Elizabeth Kolbert has been a staff writer for The New Yorkersince 1999. She has written dozens of pieces for the magazine, including profiles of Hillary Clinton, Mayor Michael Bloomberg, and former Mayor Rudolph Giuliani. Her series on global warming, “The Climate of Man,” appeared in The New Yorker in the spring of 2005 and won the American Association for the Advancement of Science’s magazine award. Also in 2006, she received the National Academy of Sciences Communication Award in the newspaper/magazine category and was awarded a Lannan Writing Fellowship. In September 2010, Kolbert received the prestigious Heinz Award which recognizes individuals who are addressing global change caused by the impact of human activities and natural processes on the environment. She has also been awarded a 2010 National Magazine Award in the Reviews and Criticism category for her work in The New Yorker, and the Sierra Club’s 2011 David R. Brower Award. She recently won the Walter Sullivan Award for Excellence in Science Journalism from the American Geophysical Union.

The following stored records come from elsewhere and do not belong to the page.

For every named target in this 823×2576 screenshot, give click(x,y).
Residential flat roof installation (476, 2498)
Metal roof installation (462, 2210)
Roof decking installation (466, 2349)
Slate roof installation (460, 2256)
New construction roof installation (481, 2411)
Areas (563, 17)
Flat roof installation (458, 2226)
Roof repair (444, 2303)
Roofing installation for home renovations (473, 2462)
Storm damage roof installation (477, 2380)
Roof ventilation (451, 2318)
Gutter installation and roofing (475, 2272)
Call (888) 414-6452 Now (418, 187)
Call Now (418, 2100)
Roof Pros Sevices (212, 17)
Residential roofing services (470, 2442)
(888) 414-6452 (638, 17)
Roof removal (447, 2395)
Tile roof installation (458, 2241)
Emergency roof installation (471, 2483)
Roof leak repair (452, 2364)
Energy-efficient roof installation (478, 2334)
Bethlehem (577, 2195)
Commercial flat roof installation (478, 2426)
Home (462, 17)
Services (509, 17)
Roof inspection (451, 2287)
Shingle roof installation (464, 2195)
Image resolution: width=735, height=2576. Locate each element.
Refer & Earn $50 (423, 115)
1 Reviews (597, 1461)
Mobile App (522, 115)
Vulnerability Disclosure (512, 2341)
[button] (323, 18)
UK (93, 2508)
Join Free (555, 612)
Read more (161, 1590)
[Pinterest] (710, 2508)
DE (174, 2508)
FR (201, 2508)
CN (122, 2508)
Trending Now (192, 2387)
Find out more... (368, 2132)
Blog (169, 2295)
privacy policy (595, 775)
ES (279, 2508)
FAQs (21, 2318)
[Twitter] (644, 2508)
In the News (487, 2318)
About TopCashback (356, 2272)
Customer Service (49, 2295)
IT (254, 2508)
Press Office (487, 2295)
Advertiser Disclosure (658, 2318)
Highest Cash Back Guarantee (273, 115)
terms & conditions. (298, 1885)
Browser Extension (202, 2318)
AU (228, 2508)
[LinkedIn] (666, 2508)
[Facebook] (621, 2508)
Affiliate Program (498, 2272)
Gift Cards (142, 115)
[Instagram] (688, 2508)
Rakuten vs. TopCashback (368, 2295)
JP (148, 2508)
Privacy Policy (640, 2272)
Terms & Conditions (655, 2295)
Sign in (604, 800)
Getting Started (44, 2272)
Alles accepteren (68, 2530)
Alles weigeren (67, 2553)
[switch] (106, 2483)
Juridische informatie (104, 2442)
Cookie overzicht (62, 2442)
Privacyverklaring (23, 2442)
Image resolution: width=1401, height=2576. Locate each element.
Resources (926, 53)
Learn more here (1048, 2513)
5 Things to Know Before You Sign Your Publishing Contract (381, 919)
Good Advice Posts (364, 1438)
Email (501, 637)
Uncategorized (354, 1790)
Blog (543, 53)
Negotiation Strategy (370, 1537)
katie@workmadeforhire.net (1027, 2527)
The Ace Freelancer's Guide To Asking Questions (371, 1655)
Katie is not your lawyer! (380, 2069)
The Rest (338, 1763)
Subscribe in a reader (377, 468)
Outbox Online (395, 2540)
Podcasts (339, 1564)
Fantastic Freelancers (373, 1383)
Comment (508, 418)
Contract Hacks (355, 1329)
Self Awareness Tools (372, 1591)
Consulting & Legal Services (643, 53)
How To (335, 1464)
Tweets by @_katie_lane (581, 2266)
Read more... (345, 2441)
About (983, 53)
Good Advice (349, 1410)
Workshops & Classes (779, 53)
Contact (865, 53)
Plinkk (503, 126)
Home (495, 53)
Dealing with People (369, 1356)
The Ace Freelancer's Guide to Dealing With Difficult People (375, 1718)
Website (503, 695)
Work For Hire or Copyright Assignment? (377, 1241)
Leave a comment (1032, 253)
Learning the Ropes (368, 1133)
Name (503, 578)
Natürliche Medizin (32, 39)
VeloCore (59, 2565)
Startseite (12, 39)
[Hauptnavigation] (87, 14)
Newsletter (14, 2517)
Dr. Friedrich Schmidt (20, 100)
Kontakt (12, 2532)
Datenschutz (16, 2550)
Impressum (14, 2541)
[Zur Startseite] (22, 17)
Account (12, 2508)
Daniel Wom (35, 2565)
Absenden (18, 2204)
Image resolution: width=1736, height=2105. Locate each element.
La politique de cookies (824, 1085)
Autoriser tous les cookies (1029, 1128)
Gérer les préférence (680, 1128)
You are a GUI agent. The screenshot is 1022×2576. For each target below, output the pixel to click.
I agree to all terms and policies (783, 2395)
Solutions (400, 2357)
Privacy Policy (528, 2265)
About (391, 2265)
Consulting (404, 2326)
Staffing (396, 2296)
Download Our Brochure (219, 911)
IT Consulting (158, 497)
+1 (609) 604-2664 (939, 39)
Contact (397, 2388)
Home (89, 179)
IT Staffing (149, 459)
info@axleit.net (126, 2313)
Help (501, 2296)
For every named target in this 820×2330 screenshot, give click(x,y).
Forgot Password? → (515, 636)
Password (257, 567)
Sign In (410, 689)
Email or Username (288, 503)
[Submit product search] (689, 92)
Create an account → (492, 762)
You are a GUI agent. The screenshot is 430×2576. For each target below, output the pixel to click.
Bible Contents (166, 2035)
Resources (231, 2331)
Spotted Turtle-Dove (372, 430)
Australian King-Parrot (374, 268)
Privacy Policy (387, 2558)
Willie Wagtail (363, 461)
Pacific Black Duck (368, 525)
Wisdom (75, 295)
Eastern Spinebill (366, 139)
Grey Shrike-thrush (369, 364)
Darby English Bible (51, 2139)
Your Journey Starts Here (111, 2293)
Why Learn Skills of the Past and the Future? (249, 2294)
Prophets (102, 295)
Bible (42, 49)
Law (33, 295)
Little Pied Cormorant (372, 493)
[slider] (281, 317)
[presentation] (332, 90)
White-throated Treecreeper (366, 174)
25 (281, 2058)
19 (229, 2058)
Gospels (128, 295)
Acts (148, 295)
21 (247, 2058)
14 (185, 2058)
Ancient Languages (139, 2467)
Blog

Elizabeth Kolbert’s stories have also appeared in The New York Times Magazine,Vogue,and Mother Jones, and have been anthologized in The Best American Science and Nature Writing and The Best American Political Writing. She edited The Best American Science and Nature Writing 2009. A collection of her work, The Prophet of Love and Other Tales of Power and Deceit, was published in 2004. Prior to joining the staff of The New Yorker, Kolbert was a political reporter for The New York Times.

Field Notes from a Catastrophe: Man, Nature, and Climate Change was chosen as one of the 100 Notable Books of the Year (2006) by The New York Times Book Review. Her most recent book, The Sixth Extinction: An Unnatural History, a book about mass extinctions that weaves intellectual and natural history with reporting in the field, was aNew York Times 2014 Top Ten Best Book of the Year. The Sixth Extinction also won the 2015 Pulitzer Prize in the General Nonfiction category and was a finalist for the National Book Critics Circle awards for the best books of 2014.